When I use Synaptic, any attempt to install digiKam demands that a number of my existing packages be removed. Among them is Gimp.

Further research indicates that it is one (or more) of digiKam's dependencies that demands removal of Gimp and some other things.

Same happens if I try it via apt-get.

My attempt at installing digiKam only began over this past weekend. Could it be that in the time since you installed both, there has been some update that breaks the dependency chain?

I looked around the Internet (not just on this forum) and I didn't see anything on the subject, as most discussions that use both "digiKam" and "Gimp" are comparing one to the other, without mentioning both together.

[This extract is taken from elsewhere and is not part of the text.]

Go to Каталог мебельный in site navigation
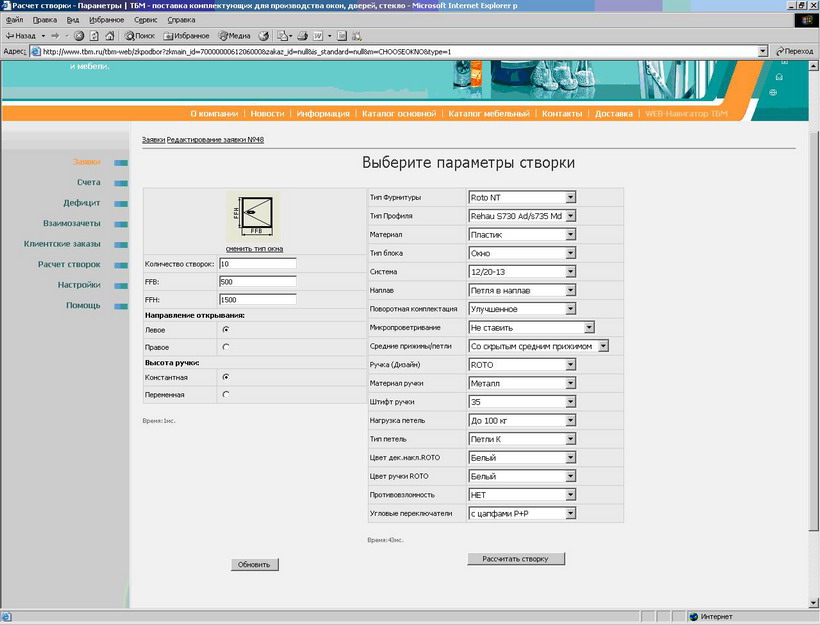(488, 114)
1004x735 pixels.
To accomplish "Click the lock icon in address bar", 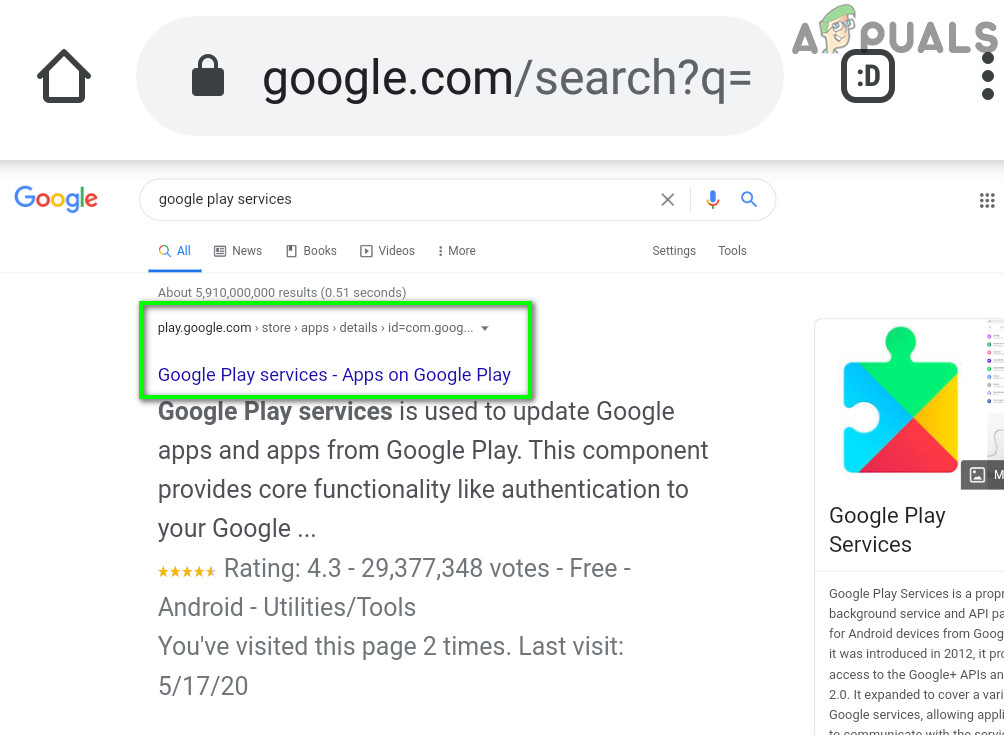I will pos(208,77).
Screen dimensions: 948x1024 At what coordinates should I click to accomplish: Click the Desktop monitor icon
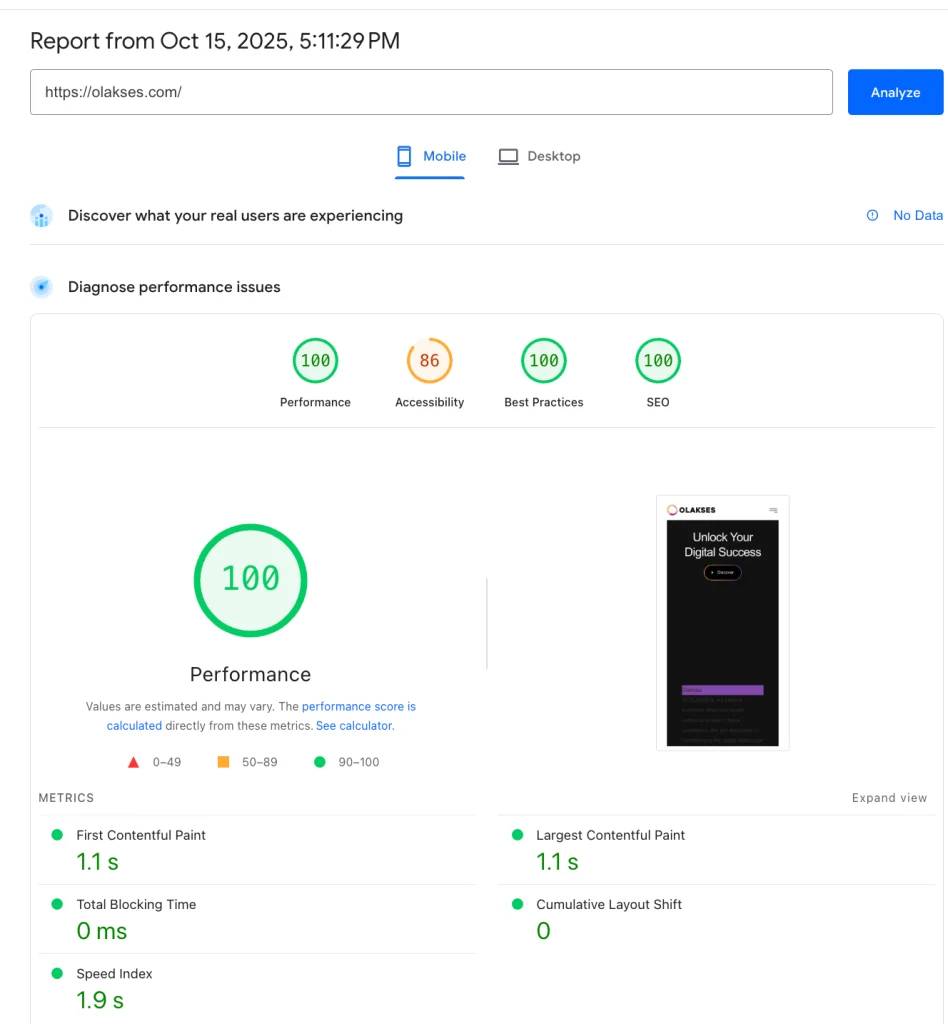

I suppose I could force install digiKam and all dependencies that do not demand removal of Gimp, and see what happens. But I didn't want to do that without seeking advice.

traditionalist
May 30th, 2012, 09:06 PM
Worked for you? Hmmm.

When I use Synaptic, any attempt to install digiKam demands that a number of my existing packages be removed. Among them is Gimp.

Further research indicates that it is one (or more) of digiKam's dependencies that demands removal of Gimp and some other things.

Same happens if I try it via apt-get.

My attempt at installing digiKam only began over this past weekend. Could it be that in the time since you installed both, there has been some update that breaks the dependency chain?

I looked around the Internet (not just on this forum) and I didn't see anything on the subject, as most discussions that use both "digiKam" and "Gimp" are comparing one to the other, without mentioning both together.

I suppose I could force install digiKam and all dependencies that do not demand removal of Gimp, and see what happens. But I didn't want to do that without seeking advice.


I used the Ubuntu software centre to install Digikam and I got GIMP over a PPA ( I had the 2.8 release before it was available generally). I never had any problems with either program, and was not aware that there were any, and the installation just went ahead as normal. The last time I installed Digikam was a couple of days ago on another machine which already had GIMP 2.8 on it. No problems at all.

http://img692.imageshack.us/img692/7983/selection001mlo.th.png (http://img692.imageshack.us/i/selection001mlo.png/)


http://www.webupd8.org/2012/05/gimp-28-stable-finally-available-for.html

Also see here http://www.webupd8.org/2012/05/download-gimp-28-script-fus-pack-more.html

Rallg
May 31st, 2012, 03:44 AM
Thanks for your advice, traditionalist. Knowing that indeed both digiKam and Gimp could coexist on Ubuntu 12.04, I looked in detail.

I also have Gimp 2.8. But I also managed to compile Gimp 2.9.1, a somewhat secret development version (in my opt folder). While doing that, I obtained some dependencies from Debian Sid. That turned out to be the problem. In 12.04, digiKam wanted to install some packages that were not version-compatible with a couple of things from Sid. Unfortunately, that wasn't what Synaptic told me; instead it wanted to remove Gimp.

The solution was to re-enable the Sid repository, reload Synaptic, then get digiKam. This time, the packages aligned. Finally, I turned off Sid (I don't want everything upgraded to experimental!).

I originally put the question in the Desktop Environments category because I thought it might be some rivalry between the distinctively Gnome Gimp, and the distinctively K digiKam.

traditionalist
May 31st, 2012, 04:20 AM
Thanks for your advice, traditionalist. Knowing that indeed both digiKam and Gimp could coexist on Ubuntu 12.04, I looked in detail.
<SNIP>


My pleasure, glad to hear it helped. I am a more or less complete newbie to Linux, and you are obviously way beyond that. Sometimes a fresh look at things can work wonders though. Doubtless due to the lack of preconceptions.

fredshome
May 31st, 2012, 01:05 PM
Just to add a couple things...

Despite its name Gimp isn't part of Gnome, just a GTK application. And the KDE people (as well as the Gnome people) tend to be very careful to make sure their stuff plays well and if possible is interoperable, with that of other desktops (as long as it's opendesktop compliant).
So your type of problem should only result from a packaging error or a bad repository mix and match.